Last Update: Thursday, February 26, 2004. 1:29pm (AEDT)
'Fake' diamonds prove harder than the real thing
Artificial diamonds made from gas have turned out to be surprisingly hard, harder even than natural diamonds, according to United States researchers.
The team at the Carnegie Institution's Geophysical Laboratory in Washington says the super-hard diamonds should be useful for industrial processes.
"We believe these results are major breakthroughs in our field," Chih-shiue Yan, who led the experiment, said in a statement.
"Not only were the diamonds so hard that they broke the measuring equipment, we were able to grow gem-sized crystals in about a day."

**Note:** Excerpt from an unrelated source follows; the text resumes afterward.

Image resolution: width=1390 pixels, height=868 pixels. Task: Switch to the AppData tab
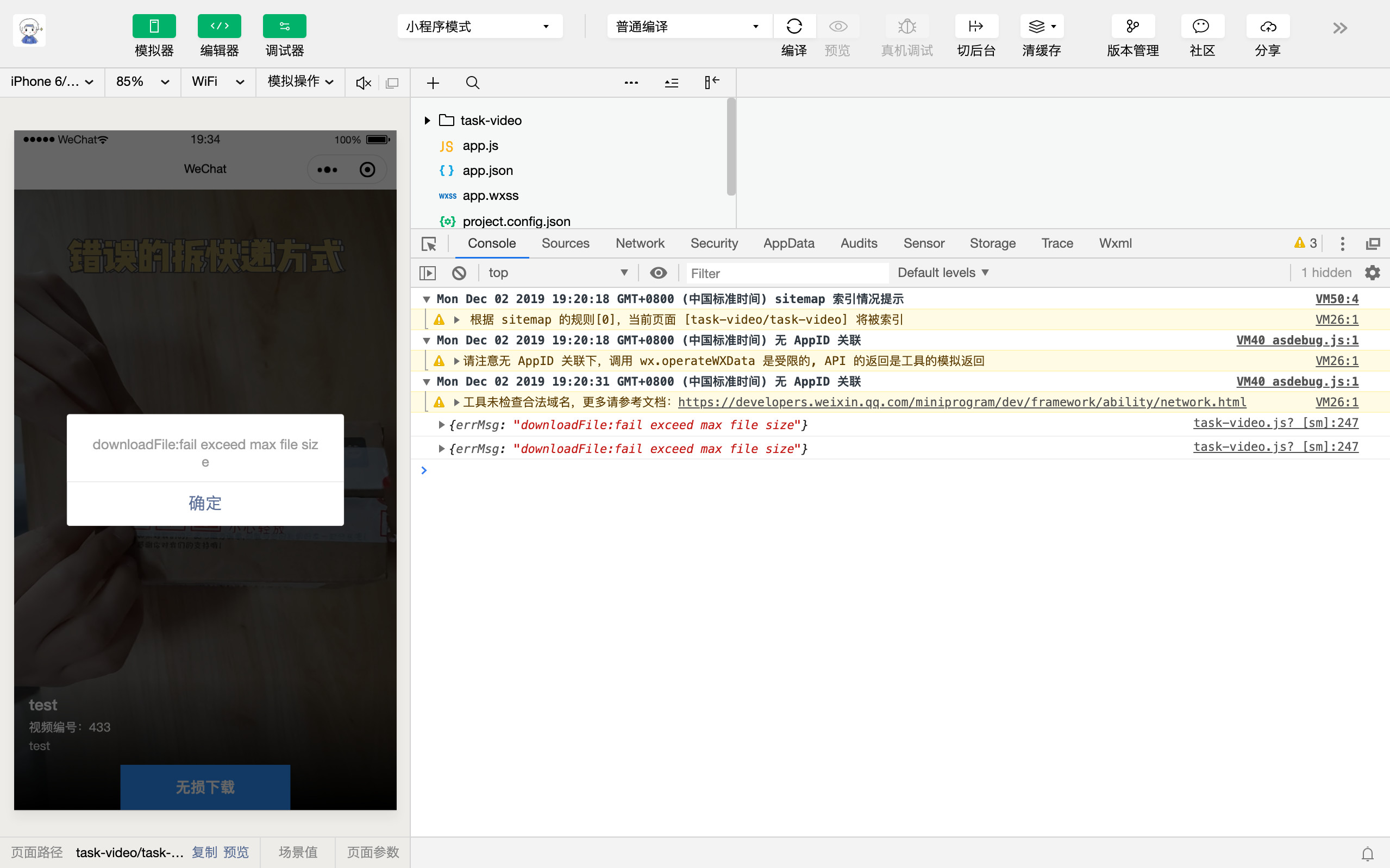point(788,243)
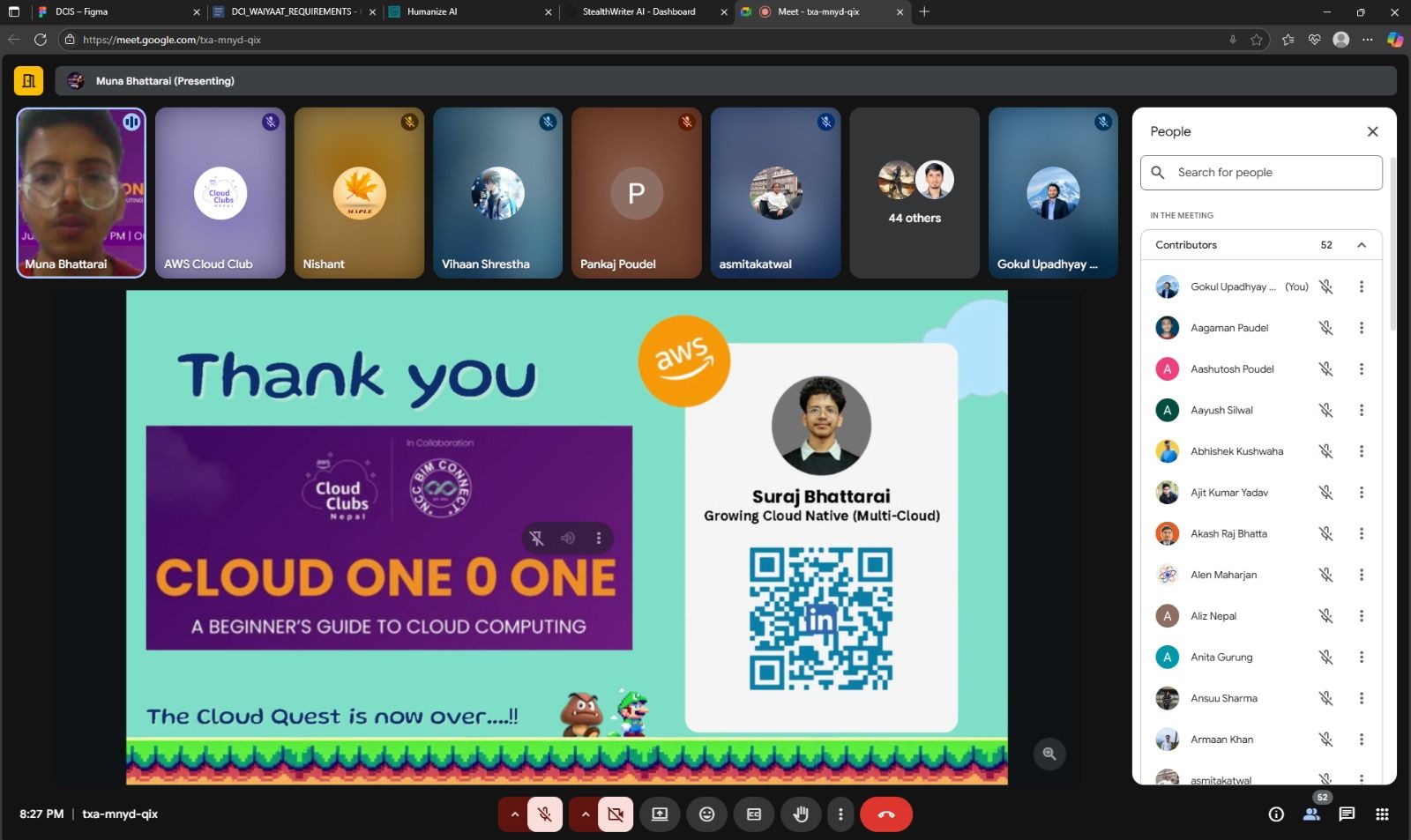The image size is (1411, 840).
Task: Click the raise hand icon
Action: [800, 814]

Writing in the online issue of Physica Status Solidi, Mr Yan and colleagues said they grew the crystals using a process called high-growth rate chemical vapour deposition.
In the process, hydrogen gas and methane are bombarded with charged particles, or plasma, in a chamber.
They subjected the crystals to high-pressure, high-temperature treatment to harden them further.
The diamonds were heated to 2,000 degrees Celsius and put under pressures between 50,000 and 70,000 times sea-level atmospheric pressure for 10 minutes.
The resulting diamonds were at least 50 per cent harder than natural diamonds, they found.
"This has opened up an entirely new way of producing diamond crystals for a variety of applications, such as the next generation diamond-based electronics devices and cutting tools," Carnegie's Russell Hemley said.
Real diamonds are made from carbon under pressure.